(RECORDS SUPPLIED)

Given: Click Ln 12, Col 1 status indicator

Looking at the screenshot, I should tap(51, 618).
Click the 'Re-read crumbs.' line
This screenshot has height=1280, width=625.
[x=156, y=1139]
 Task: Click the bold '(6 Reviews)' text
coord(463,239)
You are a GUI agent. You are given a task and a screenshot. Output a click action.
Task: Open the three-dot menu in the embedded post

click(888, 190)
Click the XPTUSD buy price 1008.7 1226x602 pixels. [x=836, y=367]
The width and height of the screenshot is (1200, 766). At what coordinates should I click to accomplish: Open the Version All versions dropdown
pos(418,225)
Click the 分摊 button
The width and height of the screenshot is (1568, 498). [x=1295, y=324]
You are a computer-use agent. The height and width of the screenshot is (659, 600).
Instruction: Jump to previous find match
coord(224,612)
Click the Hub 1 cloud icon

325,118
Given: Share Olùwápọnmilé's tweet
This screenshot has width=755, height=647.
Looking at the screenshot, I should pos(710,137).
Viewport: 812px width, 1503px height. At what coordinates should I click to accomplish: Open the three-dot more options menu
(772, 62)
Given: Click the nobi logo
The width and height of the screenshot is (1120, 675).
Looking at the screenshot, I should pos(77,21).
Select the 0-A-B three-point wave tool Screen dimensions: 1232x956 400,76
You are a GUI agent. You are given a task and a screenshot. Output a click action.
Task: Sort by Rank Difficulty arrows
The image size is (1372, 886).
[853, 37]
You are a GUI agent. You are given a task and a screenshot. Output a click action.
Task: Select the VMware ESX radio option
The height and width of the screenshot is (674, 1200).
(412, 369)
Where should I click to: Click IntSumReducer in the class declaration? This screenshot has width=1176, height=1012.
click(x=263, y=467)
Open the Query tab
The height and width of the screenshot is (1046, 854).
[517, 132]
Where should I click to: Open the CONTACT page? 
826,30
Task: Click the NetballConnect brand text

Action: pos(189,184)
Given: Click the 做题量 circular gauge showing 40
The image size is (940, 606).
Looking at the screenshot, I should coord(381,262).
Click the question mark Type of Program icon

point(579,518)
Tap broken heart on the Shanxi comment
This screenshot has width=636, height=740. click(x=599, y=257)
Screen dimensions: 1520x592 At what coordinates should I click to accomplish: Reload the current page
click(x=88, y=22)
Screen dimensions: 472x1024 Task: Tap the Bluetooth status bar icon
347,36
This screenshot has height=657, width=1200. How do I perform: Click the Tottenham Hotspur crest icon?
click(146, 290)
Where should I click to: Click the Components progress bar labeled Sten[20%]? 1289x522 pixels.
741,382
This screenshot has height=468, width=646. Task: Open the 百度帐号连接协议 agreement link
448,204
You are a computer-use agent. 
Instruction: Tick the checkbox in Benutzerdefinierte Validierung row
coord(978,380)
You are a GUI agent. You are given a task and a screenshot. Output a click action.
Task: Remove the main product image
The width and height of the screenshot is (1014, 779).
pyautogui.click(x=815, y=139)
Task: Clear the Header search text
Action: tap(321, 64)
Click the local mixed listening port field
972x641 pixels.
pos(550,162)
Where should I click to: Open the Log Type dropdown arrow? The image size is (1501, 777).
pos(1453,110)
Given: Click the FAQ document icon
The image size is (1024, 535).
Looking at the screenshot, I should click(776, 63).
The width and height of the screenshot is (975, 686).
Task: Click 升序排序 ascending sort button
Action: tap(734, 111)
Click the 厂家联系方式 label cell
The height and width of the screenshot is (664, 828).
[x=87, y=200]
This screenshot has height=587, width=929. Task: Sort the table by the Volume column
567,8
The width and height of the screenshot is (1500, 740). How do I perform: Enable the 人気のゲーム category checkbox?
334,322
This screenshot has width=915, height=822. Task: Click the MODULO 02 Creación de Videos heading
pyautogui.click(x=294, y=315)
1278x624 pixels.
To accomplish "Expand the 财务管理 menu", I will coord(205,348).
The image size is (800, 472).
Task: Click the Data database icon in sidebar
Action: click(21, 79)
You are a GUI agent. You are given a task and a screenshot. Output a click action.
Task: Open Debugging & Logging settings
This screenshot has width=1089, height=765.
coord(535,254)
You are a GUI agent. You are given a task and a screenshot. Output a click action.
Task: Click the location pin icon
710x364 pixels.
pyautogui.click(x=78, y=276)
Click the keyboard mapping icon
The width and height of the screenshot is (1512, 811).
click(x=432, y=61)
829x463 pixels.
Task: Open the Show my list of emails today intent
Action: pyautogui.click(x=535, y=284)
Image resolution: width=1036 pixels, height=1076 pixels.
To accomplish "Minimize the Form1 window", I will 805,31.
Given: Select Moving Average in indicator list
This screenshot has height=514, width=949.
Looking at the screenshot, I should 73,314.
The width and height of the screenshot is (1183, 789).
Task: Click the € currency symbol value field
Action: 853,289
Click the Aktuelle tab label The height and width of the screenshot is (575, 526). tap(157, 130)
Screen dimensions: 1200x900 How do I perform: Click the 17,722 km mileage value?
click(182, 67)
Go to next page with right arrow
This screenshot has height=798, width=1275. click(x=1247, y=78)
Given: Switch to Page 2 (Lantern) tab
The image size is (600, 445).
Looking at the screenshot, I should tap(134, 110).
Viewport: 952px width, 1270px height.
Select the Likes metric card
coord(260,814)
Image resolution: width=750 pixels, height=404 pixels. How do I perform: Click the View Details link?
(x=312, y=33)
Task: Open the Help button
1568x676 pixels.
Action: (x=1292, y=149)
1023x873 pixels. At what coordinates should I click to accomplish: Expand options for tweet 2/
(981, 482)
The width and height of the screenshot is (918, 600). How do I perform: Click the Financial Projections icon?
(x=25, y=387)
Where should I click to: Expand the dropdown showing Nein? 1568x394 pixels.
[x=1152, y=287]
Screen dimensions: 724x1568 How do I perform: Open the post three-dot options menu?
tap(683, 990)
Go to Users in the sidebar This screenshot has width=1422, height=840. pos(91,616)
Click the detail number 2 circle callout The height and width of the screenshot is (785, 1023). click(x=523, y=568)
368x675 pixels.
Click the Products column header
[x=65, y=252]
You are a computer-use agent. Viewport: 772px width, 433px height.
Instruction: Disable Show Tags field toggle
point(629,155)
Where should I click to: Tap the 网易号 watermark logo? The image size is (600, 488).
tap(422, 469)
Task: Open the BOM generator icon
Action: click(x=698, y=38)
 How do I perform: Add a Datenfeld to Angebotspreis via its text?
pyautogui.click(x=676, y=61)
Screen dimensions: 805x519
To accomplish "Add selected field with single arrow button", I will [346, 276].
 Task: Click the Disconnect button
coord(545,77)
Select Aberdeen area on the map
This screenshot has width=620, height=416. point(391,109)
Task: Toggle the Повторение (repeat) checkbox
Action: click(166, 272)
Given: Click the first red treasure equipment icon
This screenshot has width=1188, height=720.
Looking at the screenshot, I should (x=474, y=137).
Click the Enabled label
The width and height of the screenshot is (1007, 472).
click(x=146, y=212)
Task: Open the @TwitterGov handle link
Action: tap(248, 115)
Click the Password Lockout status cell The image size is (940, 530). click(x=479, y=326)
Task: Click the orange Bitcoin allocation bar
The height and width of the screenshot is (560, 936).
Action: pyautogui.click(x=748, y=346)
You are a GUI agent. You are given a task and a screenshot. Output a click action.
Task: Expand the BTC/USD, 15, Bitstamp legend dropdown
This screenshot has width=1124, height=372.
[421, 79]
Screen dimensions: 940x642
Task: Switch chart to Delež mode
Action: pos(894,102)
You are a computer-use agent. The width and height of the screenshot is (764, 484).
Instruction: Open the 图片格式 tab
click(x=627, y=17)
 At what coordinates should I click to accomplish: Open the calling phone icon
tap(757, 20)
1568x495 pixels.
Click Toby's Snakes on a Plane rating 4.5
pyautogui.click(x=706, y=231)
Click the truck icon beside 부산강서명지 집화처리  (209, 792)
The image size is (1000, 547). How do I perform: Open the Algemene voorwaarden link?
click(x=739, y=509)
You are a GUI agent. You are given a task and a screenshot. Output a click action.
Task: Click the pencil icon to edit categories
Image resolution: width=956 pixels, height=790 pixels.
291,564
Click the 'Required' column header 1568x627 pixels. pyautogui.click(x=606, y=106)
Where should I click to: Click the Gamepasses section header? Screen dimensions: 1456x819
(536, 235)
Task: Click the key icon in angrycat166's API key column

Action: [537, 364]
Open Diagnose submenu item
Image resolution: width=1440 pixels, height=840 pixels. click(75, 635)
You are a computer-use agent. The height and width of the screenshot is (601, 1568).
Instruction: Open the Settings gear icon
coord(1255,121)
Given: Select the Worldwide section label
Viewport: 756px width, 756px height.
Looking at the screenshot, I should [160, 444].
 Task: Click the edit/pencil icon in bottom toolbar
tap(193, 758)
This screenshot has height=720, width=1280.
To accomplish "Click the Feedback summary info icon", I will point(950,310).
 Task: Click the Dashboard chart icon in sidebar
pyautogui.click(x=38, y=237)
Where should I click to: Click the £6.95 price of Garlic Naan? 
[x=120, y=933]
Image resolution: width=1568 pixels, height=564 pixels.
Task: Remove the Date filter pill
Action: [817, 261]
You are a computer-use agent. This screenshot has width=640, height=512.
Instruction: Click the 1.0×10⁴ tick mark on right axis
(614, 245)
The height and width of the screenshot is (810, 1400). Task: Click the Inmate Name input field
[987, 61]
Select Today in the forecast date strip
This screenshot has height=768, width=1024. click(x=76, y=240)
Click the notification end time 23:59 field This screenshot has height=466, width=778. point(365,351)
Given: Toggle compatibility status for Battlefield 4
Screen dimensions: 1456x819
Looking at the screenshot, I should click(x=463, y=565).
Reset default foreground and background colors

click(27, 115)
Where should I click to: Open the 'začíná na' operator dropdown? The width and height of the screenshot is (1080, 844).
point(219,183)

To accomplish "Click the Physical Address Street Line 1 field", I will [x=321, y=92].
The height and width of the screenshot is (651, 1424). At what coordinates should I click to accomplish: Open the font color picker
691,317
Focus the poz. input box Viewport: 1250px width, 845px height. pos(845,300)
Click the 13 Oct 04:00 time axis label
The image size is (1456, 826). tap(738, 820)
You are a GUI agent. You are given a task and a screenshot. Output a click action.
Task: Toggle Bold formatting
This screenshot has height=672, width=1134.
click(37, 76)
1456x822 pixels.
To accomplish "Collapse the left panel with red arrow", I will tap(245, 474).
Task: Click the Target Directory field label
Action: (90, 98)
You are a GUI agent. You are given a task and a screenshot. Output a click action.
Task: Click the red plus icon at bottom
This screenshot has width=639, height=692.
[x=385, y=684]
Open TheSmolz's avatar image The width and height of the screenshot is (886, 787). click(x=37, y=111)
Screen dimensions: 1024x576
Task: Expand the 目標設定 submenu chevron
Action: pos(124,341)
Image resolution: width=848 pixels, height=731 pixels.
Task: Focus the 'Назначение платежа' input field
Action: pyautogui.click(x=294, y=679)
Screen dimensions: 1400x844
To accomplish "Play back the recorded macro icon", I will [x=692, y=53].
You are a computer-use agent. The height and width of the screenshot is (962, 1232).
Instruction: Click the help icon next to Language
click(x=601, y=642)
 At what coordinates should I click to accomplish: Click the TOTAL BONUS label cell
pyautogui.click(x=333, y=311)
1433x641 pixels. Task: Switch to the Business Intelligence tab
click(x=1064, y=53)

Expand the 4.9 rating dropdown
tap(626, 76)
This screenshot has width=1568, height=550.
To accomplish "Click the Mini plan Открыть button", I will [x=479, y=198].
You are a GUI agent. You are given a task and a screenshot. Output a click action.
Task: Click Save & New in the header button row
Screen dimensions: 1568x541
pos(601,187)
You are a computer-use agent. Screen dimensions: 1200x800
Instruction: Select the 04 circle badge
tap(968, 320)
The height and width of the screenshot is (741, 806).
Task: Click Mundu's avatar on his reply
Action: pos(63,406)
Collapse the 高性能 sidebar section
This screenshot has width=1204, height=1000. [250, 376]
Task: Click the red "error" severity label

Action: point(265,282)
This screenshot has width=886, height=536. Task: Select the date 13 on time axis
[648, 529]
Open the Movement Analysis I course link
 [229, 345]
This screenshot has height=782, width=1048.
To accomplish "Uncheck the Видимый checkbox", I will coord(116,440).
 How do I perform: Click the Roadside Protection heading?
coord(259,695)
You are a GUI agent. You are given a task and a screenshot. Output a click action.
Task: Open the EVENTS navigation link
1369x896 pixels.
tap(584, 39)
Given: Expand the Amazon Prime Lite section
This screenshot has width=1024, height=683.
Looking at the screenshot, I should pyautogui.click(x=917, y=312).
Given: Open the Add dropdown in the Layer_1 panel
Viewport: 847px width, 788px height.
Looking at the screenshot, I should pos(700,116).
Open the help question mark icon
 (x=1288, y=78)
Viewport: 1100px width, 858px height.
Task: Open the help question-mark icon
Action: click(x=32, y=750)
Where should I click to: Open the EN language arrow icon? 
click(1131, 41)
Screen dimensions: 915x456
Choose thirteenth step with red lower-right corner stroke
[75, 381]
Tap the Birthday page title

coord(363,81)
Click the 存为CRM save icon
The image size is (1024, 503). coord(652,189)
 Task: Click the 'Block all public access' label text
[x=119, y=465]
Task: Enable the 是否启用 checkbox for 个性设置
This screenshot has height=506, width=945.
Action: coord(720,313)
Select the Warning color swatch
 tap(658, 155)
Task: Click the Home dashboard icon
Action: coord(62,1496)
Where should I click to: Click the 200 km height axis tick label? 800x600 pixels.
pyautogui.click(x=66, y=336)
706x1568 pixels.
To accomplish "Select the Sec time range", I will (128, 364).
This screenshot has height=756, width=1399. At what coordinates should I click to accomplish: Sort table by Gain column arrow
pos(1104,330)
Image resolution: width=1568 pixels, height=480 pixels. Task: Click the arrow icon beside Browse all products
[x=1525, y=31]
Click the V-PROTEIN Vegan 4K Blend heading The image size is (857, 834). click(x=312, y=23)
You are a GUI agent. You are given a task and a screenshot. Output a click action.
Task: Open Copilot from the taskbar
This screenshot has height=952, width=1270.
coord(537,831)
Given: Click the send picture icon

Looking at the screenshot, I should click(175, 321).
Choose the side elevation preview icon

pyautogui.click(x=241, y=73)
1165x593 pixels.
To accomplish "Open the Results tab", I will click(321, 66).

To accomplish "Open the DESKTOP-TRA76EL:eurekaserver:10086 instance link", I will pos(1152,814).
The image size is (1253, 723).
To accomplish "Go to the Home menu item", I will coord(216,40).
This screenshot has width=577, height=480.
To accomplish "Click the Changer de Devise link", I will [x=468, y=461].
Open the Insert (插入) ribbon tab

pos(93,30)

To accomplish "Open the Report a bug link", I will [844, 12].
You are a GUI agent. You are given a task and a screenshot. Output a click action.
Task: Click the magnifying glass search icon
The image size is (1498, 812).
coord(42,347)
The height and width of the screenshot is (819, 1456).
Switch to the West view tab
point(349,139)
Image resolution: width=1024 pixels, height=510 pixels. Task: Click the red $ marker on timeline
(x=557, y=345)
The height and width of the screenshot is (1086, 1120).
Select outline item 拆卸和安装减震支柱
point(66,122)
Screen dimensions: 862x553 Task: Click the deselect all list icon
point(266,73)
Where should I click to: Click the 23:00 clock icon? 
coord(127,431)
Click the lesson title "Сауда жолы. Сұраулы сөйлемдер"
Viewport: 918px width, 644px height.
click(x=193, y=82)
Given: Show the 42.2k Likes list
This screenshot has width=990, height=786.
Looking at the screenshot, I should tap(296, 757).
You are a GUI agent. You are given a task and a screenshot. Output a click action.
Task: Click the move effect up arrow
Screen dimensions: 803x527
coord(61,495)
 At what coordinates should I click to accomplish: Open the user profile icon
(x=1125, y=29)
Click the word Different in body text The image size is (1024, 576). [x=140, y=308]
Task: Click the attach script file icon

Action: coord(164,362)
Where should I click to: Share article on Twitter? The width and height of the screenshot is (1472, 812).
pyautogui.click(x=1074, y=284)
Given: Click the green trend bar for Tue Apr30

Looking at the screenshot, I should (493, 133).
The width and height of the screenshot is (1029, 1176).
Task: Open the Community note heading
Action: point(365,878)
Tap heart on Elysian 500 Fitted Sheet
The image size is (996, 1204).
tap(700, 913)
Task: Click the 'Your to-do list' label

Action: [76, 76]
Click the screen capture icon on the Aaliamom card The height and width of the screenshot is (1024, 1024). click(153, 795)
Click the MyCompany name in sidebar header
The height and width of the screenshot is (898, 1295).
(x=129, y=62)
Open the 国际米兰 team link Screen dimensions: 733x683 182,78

(End RECORDS SUPPLIED)

EXERCISE DETAILS:
Begin at the top of the records above and quote each line exactly, ending with the line that contains "Open the Query tab".

RESPONSE FOR THIS EXERCISE:
Given: Click Ln 12, Col 1 status indicator

Looking at the screenshot, I should tap(51, 618).
Click the 'Re-read crumbs.' line
This screenshot has height=1280, width=625.
[x=156, y=1139]
 Task: Click the bold '(6 Reviews)' text
coord(463,239)
You are a GUI agent. You are given a task and a screenshot. Output a click action.
Task: Open the three-dot menu in the embedded post

click(888, 190)
Click the XPTUSD buy price 1008.7 1226x602 pixels. [x=836, y=367]
The width and height of the screenshot is (1200, 766). At what coordinates should I click to accomplish: Open the Version All versions dropdown
pos(418,225)
Click the 分摊 button
The width and height of the screenshot is (1568, 498). [x=1295, y=324]
You are a computer-use agent. The height and width of the screenshot is (659, 600).
Instruction: Jump to previous find match
coord(224,612)
Click the Hub 1 cloud icon

325,118
Given: Share Olùwápọnmilé's tweet
This screenshot has width=755, height=647.
Looking at the screenshot, I should pos(710,137).
Viewport: 812px width, 1503px height. At what coordinates should I click to accomplish: Open the three-dot more options menu
(772, 62)
Given: Click the nobi logo
The width and height of the screenshot is (1120, 675).
Looking at the screenshot, I should pos(77,21).
Select the 0-A-B three-point wave tool Screen dimensions: 1232x956 400,76
You are a GUI agent. You are given a task and a screenshot. Output a click action.
Task: Sort by Rank Difficulty arrows
The image size is (1372, 886).
[853, 37]
You are a GUI agent. You are given a task and a screenshot. Output a click action.
Task: Select the VMware ESX radio option
The height and width of the screenshot is (674, 1200).
(412, 369)
Where should I click to: Click IntSumReducer in the class declaration? This screenshot has width=1176, height=1012.
click(x=263, y=467)
Open the Query tab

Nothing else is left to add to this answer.